As the author of the April D'Amario crashworthiness article, I am pleased to see the comment "letters" printed in June.

I believe the comments by Bill Wagner are applicable only to his individual case. Yet, the Florida Supreme Court's opinion in D'Amario established an absolute legal principle for all crashworthiness cases, regardless of individual facts. That decision went far beyond the individual result of D'Amario as to who won or who lost. Right or wrong in terms of result, that is the purpose of the Supreme Court: to establish legal policy irrespective of individual outcomes. I believe Mr. Wagner ignored this very simple fact.

I already had advised the Journal of the two items in error from my reference to the Second DCA opinion just after publication. I refer Mr. Wagner to that Second DCA decision. The Supreme Court did not need to establish the broad ruling it did. In the entire Second DCA opinion the only reference to crashworthiness was the following: "On the facts in this crash-worthiness case, the appellant properly raised an apportionment defense." (732 So.2d at 1145.) The court wrote about 16 pages to overturn that one sentence.

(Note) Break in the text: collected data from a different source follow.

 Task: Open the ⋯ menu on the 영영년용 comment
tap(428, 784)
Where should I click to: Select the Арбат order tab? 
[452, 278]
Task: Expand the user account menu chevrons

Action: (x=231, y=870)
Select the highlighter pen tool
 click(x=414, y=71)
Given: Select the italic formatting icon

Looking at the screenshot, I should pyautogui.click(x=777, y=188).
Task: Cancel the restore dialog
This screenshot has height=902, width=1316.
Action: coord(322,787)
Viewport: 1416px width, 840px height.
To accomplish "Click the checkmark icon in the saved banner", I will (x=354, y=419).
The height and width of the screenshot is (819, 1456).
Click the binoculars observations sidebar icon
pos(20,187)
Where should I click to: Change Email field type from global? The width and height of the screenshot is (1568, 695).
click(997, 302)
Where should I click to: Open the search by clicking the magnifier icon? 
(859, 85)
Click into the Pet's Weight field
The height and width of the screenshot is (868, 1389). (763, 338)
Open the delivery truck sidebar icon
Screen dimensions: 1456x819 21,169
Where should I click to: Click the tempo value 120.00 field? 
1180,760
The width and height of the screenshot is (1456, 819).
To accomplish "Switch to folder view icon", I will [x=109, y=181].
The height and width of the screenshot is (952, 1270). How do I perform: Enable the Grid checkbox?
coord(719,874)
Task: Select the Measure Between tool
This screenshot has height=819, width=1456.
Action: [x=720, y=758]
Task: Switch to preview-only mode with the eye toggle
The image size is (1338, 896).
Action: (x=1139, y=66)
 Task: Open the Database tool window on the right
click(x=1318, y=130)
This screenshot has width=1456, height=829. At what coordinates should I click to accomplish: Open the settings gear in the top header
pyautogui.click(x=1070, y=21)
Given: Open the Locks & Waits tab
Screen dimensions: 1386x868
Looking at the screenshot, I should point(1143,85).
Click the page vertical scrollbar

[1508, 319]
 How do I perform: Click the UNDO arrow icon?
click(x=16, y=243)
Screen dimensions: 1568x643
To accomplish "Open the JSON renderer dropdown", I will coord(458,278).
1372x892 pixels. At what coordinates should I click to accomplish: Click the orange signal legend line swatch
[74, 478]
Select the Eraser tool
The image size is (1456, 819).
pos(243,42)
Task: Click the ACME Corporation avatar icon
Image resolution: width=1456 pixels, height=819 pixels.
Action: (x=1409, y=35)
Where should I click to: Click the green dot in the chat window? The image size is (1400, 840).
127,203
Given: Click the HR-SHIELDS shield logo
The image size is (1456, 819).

As to Leonard Robbins' and Matt Schultz' letters, I can only say that the Journal in its June edition certainly showed it is not biased by printing a contrary perspective on crashworthiness written by plaintiffs' lawyers. It was my belief that one of the purposes of the Journal was to publish articles expressing particular opinions and legal positions on various issues. Anytime an appellate court decides a case, it is taking a biased position, and becoming an advocate of a particular result. Thus, my article was no more biased than that of the court's opinion.

"The Minority Gets It Right: The Florida Supreme Court Reinvigorates the Crashworthiness Doctrine in D'Amario v. Ford" (June) by Edward Ricci, Theodore Leopold, and Benjamin Salzillo did not address the issues I raised concerning D'Amario's unanswered questions. I take issue with the conclusion in this article about the well-reasoned minority view expounded by the Florida Supreme Court. I believe D'Amario misinterpreted several of the so-called minority cases on which it relied.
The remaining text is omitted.